Il drumming ossessivo è riscontrabile fin dall’opener “Force Of The Floating Tomb”, dove Incubus prende subito in mano la situazione andando dritto al sistema centrale, complice il riffing acidulo della chitarra e l’intermezzo che ci rimette in profondo contatto con la voce di Dagon. Ancora tempi strettissimi in ”Master Of The Cosmological Black Cauldron” e “Arrival Of Eons After”, spezzati da arpeggi semplici ma altrettanto inquietanti nel primo caso, e da una sezione tendente all’etnico nel secondo. Solo brevi apparizioni che lasciano respirare per tirar giù dritto fino al prossimo scontro. Anche “Darkness Flows Towards Unseen Horizons” è incentrata sul rullante-killer di Incubus, ad esclusione della sezione finale, in cui un riff ritorna prepotente a ricordarci con chi abbiamo a fare: Dagon. La title-track “Obscure Verses for the Multiverse” viaggiare su un main riff in 4/4 senza troppe pretese, che presto si trasforma in un arpeggio e in un solo di chitarra che rilancia un secondo delizioso arpeggio che apre le porte dell’inferno, sulle quali Dagon scaglia il suo essere in: «Blackest Skies Where You Shine, Greatest One, Lord Of Stars, Spewing From The Dragon’s Mouth, Flowing Ancient Cosmic Sea, From The Ancient Text You Read Verses For The Multiverse».

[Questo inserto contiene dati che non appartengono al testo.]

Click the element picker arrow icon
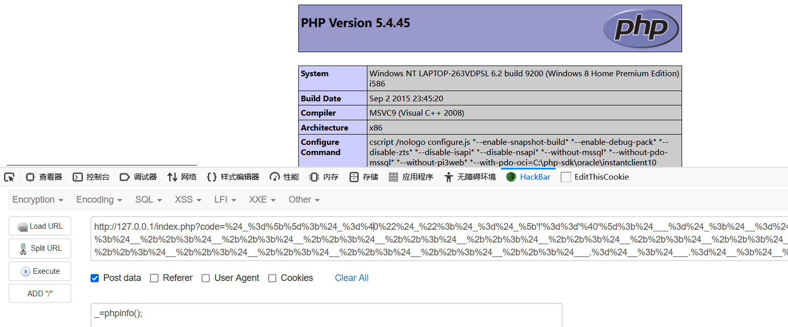Screen dimensions: 788x327 pos(9,177)
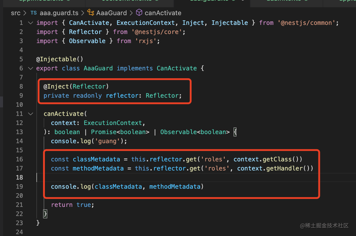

L’intro di tamburi tribali di “Spiritual Plasma Evocation” è un rito propiziatorio sul quale un riff principale introduce il momento di maggior espressione di Dagon, se possiamo definirlo tale, e l’arpeggio che si concatena brilla di una sua bellezza che conduce il brano verso un nuovo viaggio tra lande e terre sommesse. Anche tempi dispari e illusioni metriche sono della partita, e ne sono evidenti esempi “Joined by Dark Matter, Repelled By Dark Energy” e “Inversion Of Ethereal White Stars”, che fanno risaltare anche particolari timbri strumentali nelle sezioni centrali. La voce in “Joined by Dark Matter, Repelled By Dark Energy” raggiunge frequenze assurde, al limite della sopportazione umana.

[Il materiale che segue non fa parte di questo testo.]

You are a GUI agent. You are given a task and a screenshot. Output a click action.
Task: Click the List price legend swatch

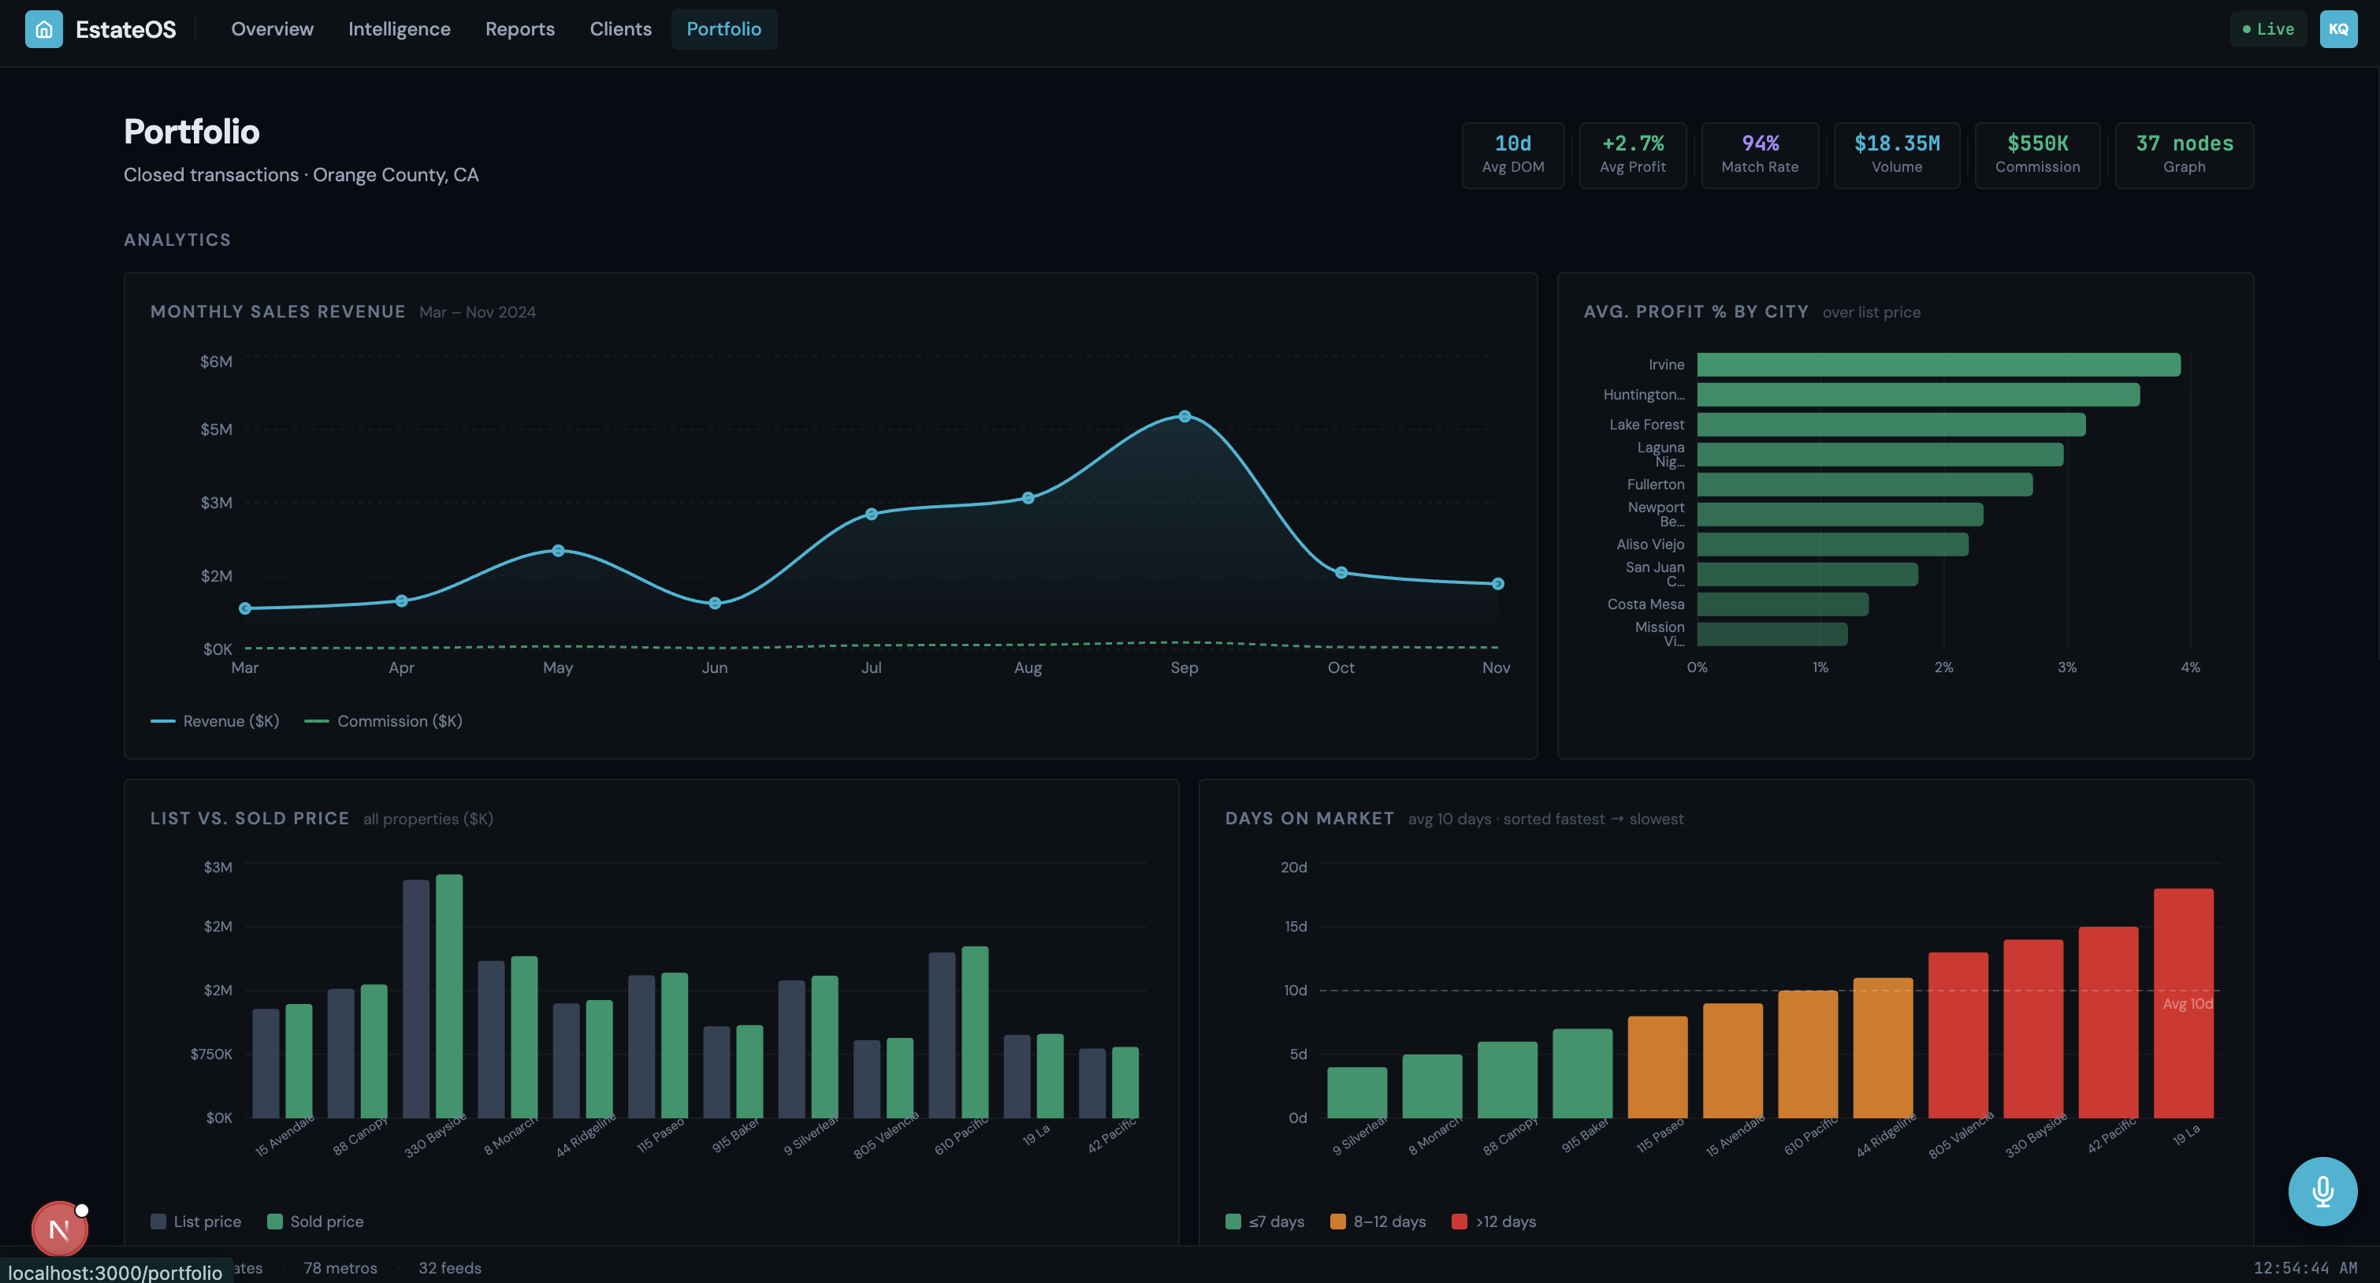[x=159, y=1221]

La semi-conclusiva “Infinite Interstellar Genocide” vede il duo ancora alle prese con devastanti blast e riff assassini, che lasciano spazio a versi sovrannaturali e invocazioni remote nel finale, con un corno tribale ad accompagnarle verso l’oblio. “Where Darkness Is Lord And Death The Beginning” è in realtà una bonus-track, il cui riff iniziale anestetizza ulteriormente i sensi per le sue trentadue ripetizioni, prima di approdare in terra inquisitoria, dove i soliti ma goduriosi arpeggi si mescolano con le ritmiche semplici ma efficaci di Incubus. Nel momento di relax ecco un’ulteriore scossa elettrica innescata da Dagon e dal suo invocare ‘a tutti i costi’ forze dell’aldilà, che si stagliano contro il feedback che chiude la partita.
Ancora una volta gli Inquisition si dimostrano grandi menti e padroni delle proprie concezioni e ideologie che riescono a far confluire in musica di altissimo livello. Nulla che non rientri nei loro canoni, fatti di atmosfere altalenanti e cambi ritmici improvvisi, a supporto della gran voce di Dagon, che ricorderemo come una delle menti più strabilianti del genere…ma solo negli anni a seguire (purtroppo). Per ora l’underground del duo continua a regalarci momenti intensi, e noi siamo ben lieti che restino fedeli e coerenti al loro credo.